There were no prepared defenses on the outskirts of Archangel, and the defensive garrisons between the front lines and the city were far separated and inadequately fortified to withstand an extensive assault. Transportation of the retreat over the deep snowed roads would have been beset with terrible and afflicting hardship. There were long, cruel snow spaces between the villages that lay along the backward way and very scanty opportunities for shelter.

The task given to General Ironside, to retrieve the North Russian Expedition, was not within the range of human accomplishment. He did the best he could with the means at hand, which was to hold grimly on until those who directed from far off Europe, and who knew nothing of the gravity of the situation, or did not appear concerned if they did know, came to some sort of decision.

General Ironside conducted his defensive campaign with inspiring leadership, with unfailing heartsome courage; and he won the sympathy of all by his rare tact and understanding, and the affection of all by his consideration for the men, his efforts to stay the casualty lists.

4. The want of a definite moral purpose.

Since the days of Thermopylae, the effect of spiritual stimulus upon the fighting qualities of fighting men has been known the world over. The military people make a concrete thing of this, and attempt to diagram it, analyze and classify it in their treatises, where they call it morale.

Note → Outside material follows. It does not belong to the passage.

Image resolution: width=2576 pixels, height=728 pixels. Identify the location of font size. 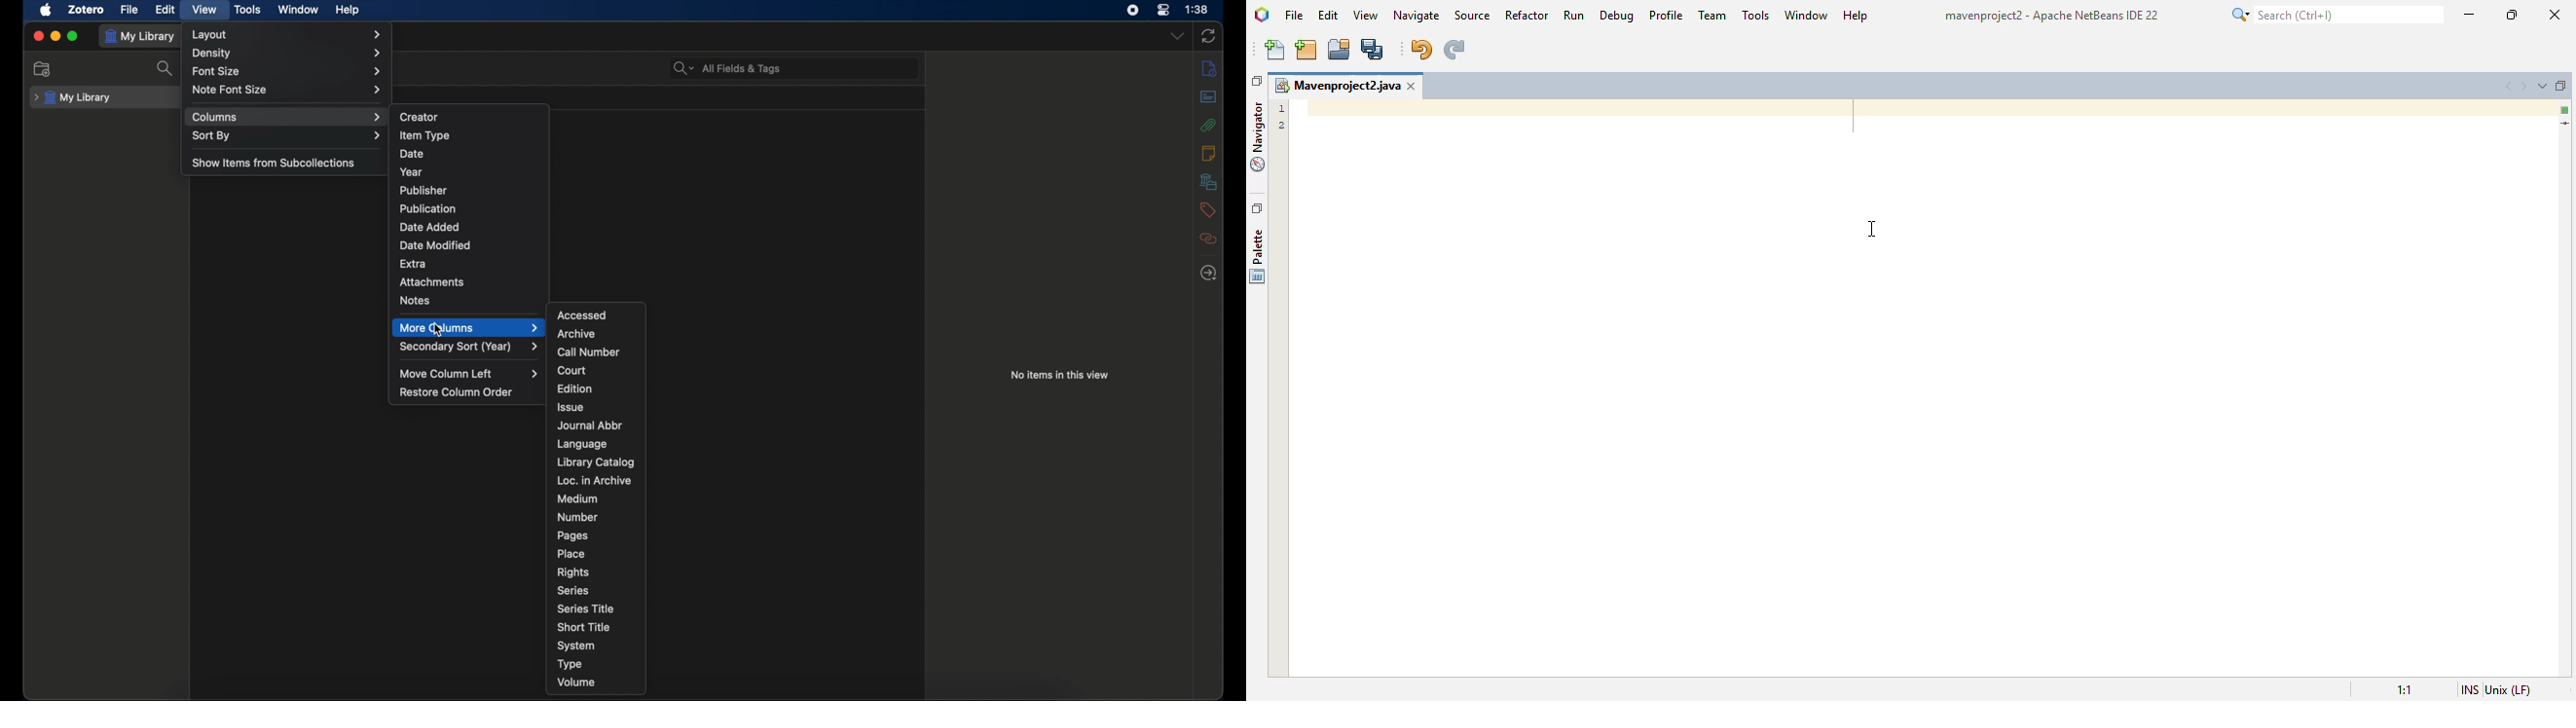
(289, 71).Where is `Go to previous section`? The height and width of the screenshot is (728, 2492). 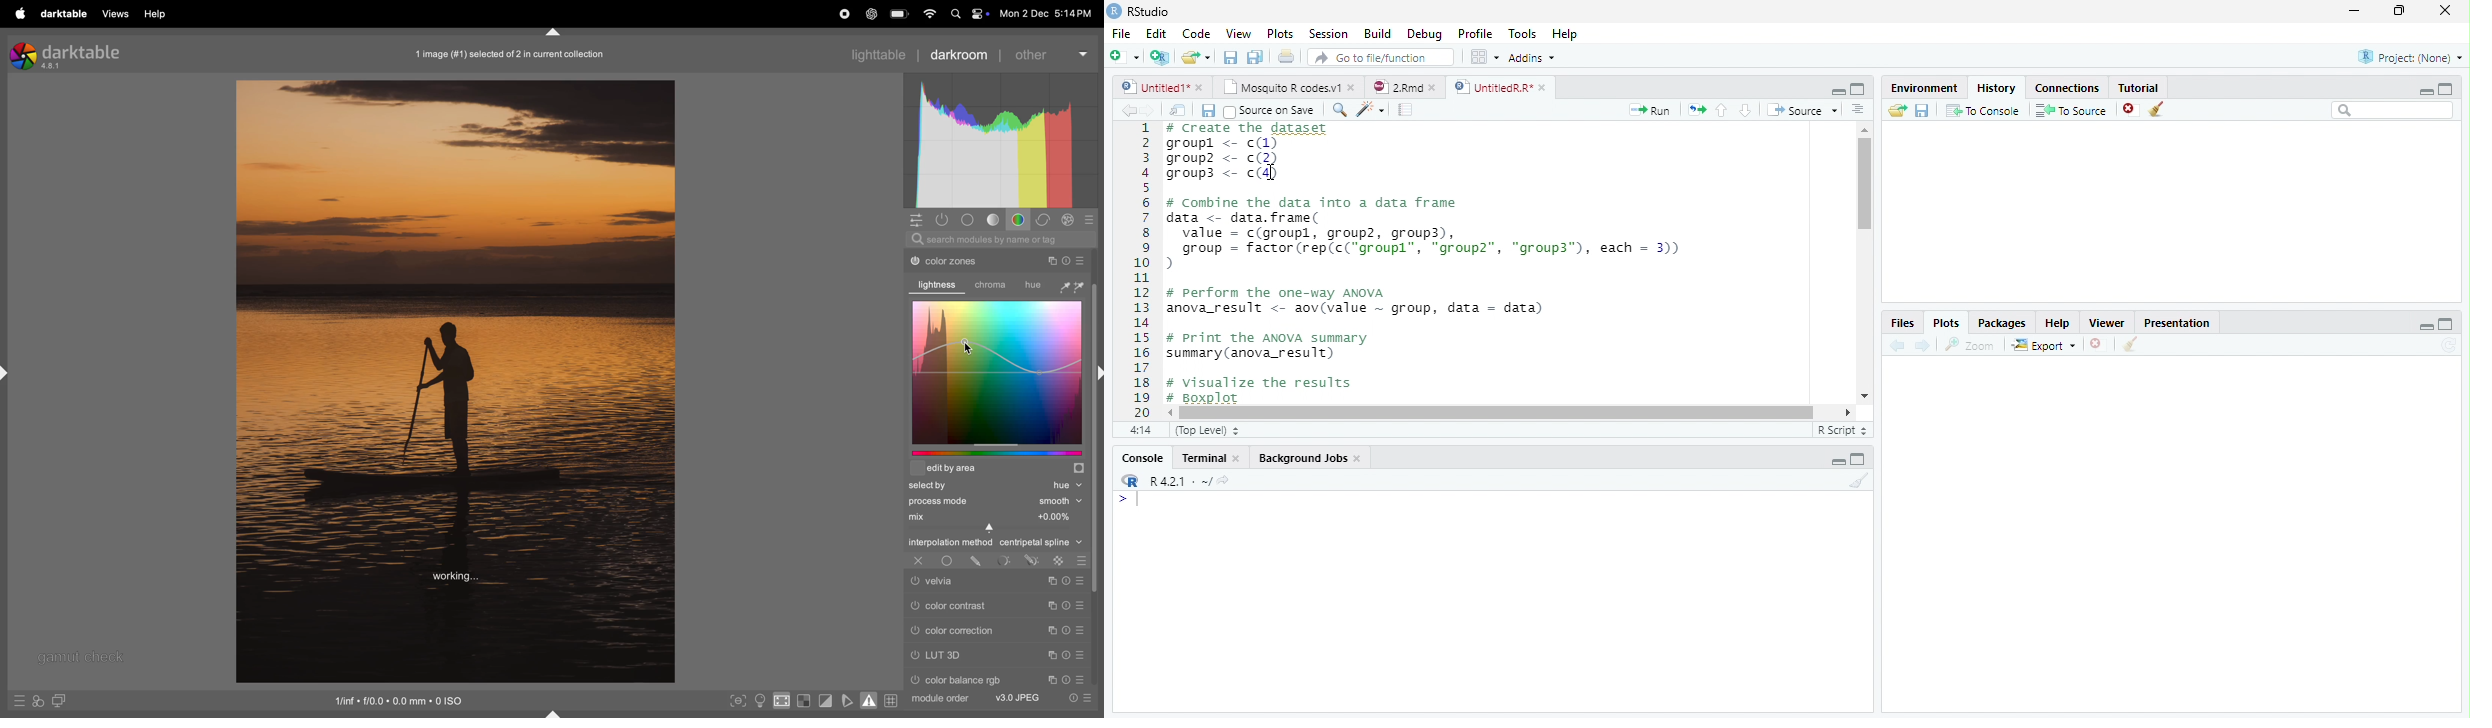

As well might one try to reach out and touch any other manifestation of the soul. This exaltation that comes over soldiers and makes them glad to die, firm in their faith of the sacred character of their cause is above all finite measurements.

It is the purging light of the spirit that floods men's souls and raises them aloft from the restraining imprisonment of physical being to the heights of the gods. On no other grounds can one explain the superhuman valor of the lone Cheshire Company of the "Contemptibles," which, in the retreat from Mons, held up until dusk a German column of three battalions.

The French had morale at Verdun when they said, "They shall not pass," and fulfilled the eloquence of their words by the offering of their bodies.